■ The task
Count the lines in the records below that contain the string "what", treating case as significant. Reply with the count alone.

■ Material shown
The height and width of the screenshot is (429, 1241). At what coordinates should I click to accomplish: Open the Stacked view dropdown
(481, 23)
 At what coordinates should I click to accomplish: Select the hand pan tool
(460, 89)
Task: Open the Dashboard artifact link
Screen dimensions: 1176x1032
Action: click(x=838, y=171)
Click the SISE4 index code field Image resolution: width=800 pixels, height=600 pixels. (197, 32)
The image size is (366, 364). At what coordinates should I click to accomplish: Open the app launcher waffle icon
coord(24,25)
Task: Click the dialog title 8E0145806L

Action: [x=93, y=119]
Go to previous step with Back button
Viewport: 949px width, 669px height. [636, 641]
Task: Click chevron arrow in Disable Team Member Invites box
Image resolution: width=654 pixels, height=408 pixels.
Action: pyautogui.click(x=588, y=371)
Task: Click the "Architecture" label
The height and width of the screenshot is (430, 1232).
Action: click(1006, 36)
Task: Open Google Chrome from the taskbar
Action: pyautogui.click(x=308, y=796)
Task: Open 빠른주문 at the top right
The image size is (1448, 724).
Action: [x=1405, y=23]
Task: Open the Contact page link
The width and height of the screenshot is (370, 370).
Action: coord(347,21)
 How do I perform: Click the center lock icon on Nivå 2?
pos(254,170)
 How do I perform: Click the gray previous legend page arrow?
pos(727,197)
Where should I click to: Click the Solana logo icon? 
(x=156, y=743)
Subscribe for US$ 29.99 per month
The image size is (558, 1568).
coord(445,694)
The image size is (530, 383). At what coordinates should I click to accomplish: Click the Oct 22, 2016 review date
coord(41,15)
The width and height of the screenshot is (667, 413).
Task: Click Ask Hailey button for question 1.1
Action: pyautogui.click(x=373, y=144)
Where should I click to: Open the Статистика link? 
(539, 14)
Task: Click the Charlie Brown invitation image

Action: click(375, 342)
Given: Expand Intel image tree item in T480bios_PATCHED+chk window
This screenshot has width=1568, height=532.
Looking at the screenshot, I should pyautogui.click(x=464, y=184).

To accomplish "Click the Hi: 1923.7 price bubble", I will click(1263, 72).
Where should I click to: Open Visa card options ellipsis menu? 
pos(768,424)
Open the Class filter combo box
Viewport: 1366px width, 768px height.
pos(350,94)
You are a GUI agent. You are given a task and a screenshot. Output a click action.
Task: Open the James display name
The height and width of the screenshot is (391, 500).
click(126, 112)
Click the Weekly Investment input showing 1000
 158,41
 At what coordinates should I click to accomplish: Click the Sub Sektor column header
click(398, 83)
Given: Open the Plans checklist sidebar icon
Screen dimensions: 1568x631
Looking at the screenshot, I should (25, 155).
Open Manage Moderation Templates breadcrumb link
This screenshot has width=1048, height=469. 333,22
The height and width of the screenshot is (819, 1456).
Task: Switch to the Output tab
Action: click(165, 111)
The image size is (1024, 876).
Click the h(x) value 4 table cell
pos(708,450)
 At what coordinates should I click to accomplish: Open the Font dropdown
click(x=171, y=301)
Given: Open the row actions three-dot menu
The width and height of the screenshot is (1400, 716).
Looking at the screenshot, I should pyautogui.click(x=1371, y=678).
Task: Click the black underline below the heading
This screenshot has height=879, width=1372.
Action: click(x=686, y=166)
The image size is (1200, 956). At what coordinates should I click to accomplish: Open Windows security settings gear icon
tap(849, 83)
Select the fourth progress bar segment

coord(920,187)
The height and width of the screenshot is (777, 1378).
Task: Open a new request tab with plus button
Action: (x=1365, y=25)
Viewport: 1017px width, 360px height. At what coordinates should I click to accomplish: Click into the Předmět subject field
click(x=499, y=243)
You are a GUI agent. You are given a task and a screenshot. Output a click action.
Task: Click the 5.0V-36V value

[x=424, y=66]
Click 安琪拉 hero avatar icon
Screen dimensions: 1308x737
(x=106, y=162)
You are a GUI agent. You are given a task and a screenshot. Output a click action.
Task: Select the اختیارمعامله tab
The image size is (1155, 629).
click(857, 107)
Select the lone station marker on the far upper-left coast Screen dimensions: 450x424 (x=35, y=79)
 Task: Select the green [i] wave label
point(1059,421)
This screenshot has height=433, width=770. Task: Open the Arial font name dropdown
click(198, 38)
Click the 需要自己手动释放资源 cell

■ Result below
8